En diciembre, El Ancasti dio a conocer el informe que presentó la Unidad de Auditoría de Obras Públicas del Tribunal de Cuentas sobre el Estadio Bicentenario.
En efecto, de acuerdo con las certificaciones, la obra ya tenía los plazos vencidos y sin el 100% de obra ejecutada. El TC observó que no se registró por parte de la anterior gestión de obras públicas la aplicación de alguna multa.
El Estadio se inauguró en noviembre de 2010 y tuvo una recepción parcial en agosto del año pasado.
Ya en marzo del año pasado, Obras Públicas había advertido el asentamiento y agrietamiento del bufet sur, que luego debió demolerse.
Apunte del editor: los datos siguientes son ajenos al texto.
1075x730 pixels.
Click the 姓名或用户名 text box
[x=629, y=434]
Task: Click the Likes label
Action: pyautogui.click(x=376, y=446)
En aquel momento ya se había intimado a la empresa contratista a demoler, compactar y realizar nuevamente la obra. La empresa incumplió y por la misma razón recibió varias intimaciones. Al defenderse, Capdevila argumentó que los problemas que aparecieron fueron por "errores gruesos del proyecto" que ordenó construir el Ejecutivo.
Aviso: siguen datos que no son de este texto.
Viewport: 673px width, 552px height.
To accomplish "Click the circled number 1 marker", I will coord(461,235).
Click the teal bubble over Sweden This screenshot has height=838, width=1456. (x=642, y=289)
Hubo un largo proceso de cartas e intimaciones entre el Ejecutivo y la empresa, hasta que la constructora respondió que realizó las fundaciones de la obra a una profundidad de 3 metros mientras que, de acuerdo con los estudios de suelo, se tenía que realizar a una profundidad mínima de 5 metros. Ésa es una de las tantas razones para las fallas detectadas.
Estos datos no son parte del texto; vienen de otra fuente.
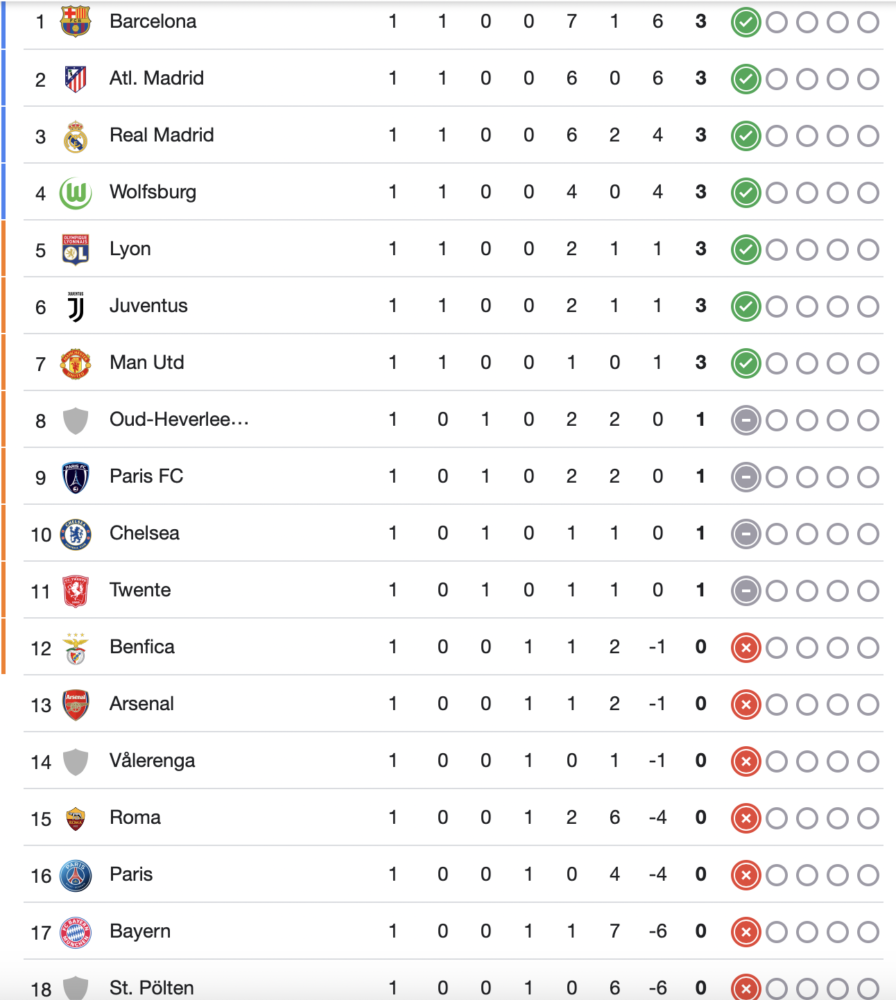Click Benfica's red loss form indicator
896x1000 pixels.
coord(745,648)
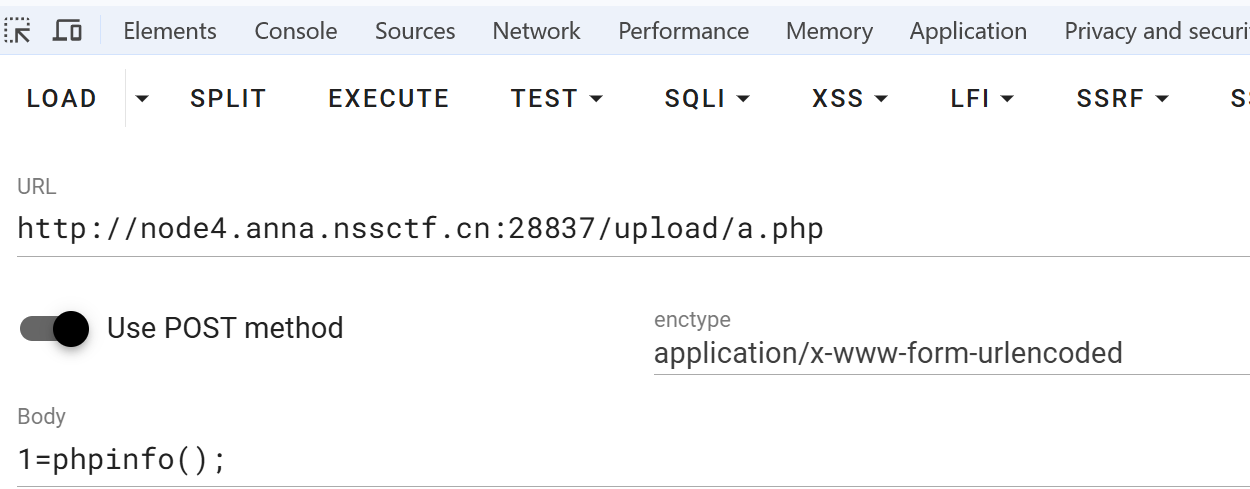Toggle the device toolbar icon
Viewport: 1250px width, 489px height.
[x=67, y=31]
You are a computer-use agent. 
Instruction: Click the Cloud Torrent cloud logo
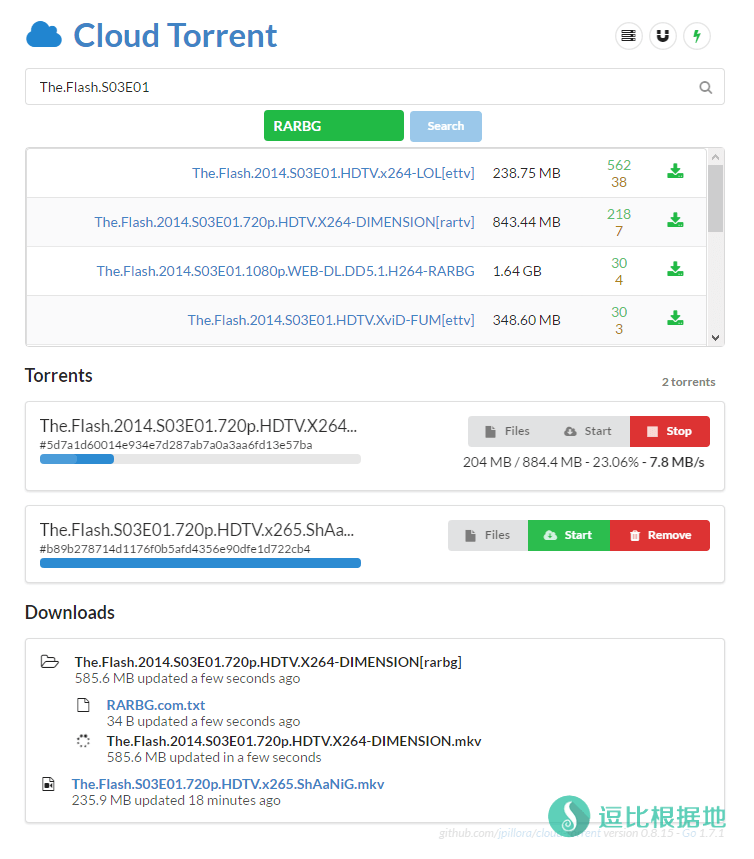44,36
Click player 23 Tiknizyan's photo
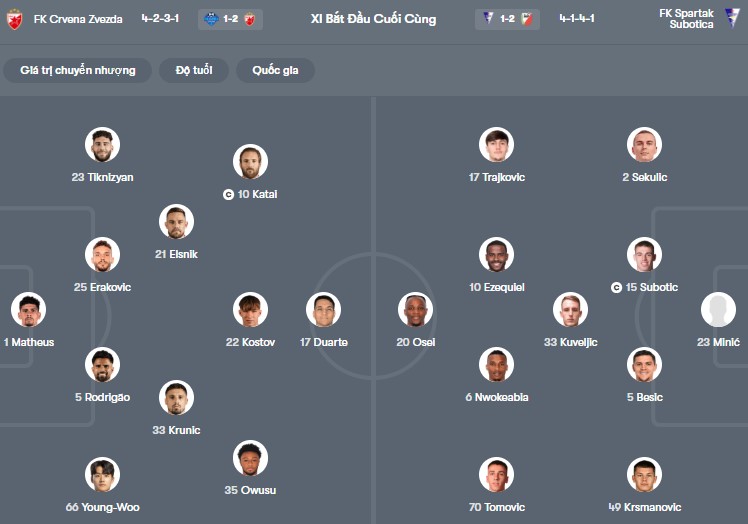This screenshot has width=748, height=524. point(102,145)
La verificación también confirmó las grietas en las escaleras que desembocan sobre las playas de estacionamiento. Corroboró que se realizaron algunas reparaciones pero se detectó la aparición de nuevas grietas y fisuras en partes que habían sido reparadas.
En uno de los tantos recorridos a la obra se detectó un asentamiento del buffet norte
Entre varios puntos observados, se advierte que el piedraplén (piedras sueltas) en el terreno atenta contra la seguridad del público en caso de disturbios.
También sugirieron un estudio para saber si es posible el uso del estadio para eventos dado que tampoco se encuentra terminado y habilitado el sistema contra incendios.